Un temps, en tout cas… Si Elayne ne recevait pas très vite les revenus de ses domaines…
Miracle des miracles, les deux femmes qui se tenaient devant elle réagirent de la même façon.
Dyelin eut un grognement irrité. Vêtue d’une robe vert foncé, elle ne portait aucun bijou à part la grosse broche ronde en argent gravée aux armes de Taravin – la Chouette et le Chêne – qui en fermait le col. Un témoignage de fierté envers sa maison. De trop grande fierté, peut-être, parce que la Haute Chaire de Taravin était une femme des plus orgueilleuses. Ses cheveux blond grisonnant, des rides au coin des yeux, elle continuait pourtant à afficher sa détermination – et sa dureté, très visible dans son regard. L’esprit affûté comme un rasoir – ou peut-être le tranchant d’une épée –, elle était connue pour son franc-parler. Enfin quelqu’un qui ne dissimulait pas ses opinions – avec un peu de chance…

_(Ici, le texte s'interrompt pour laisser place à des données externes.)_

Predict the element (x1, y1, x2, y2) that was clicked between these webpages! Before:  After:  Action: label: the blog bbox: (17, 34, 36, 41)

— Les mercenaires connaissent leur métier, dit-elle, non sans dédain, mais ils sont difficiles à contrôler. Quand tu as besoin d’un gant de velours, ils frappent avec une main de fer, et lorsqu’il te faut une main de fer, ils sont occupés ailleurs, le plus souvent à piller. Ils sont loyaux à l’or et à rien d’autre – tant qu’il y en a dans tes coffres. Et à condition que personne ne leur ait proposé un meilleur prix… Pour une fois, je parie que dame Birgitte sera d’accord avec moi.
Bien campée sur ses jambes, les bras croisés, l’archère fit la grimace. Une réaction classique quand on lui donnait du « dame », son nouveau titre. Dès leur arrivée à Caemlyn, Elayne lui avait alloué un domaine. En privé, Birgitte râlait d’abondance à ce sujet et pestait contre l’autre changement qui avait eu lieu dans sa vie. Si elle portait toujours le même style de pantalons, sa courte veste rouge était ornée d’un haut col blanc et de galons brodés d’or.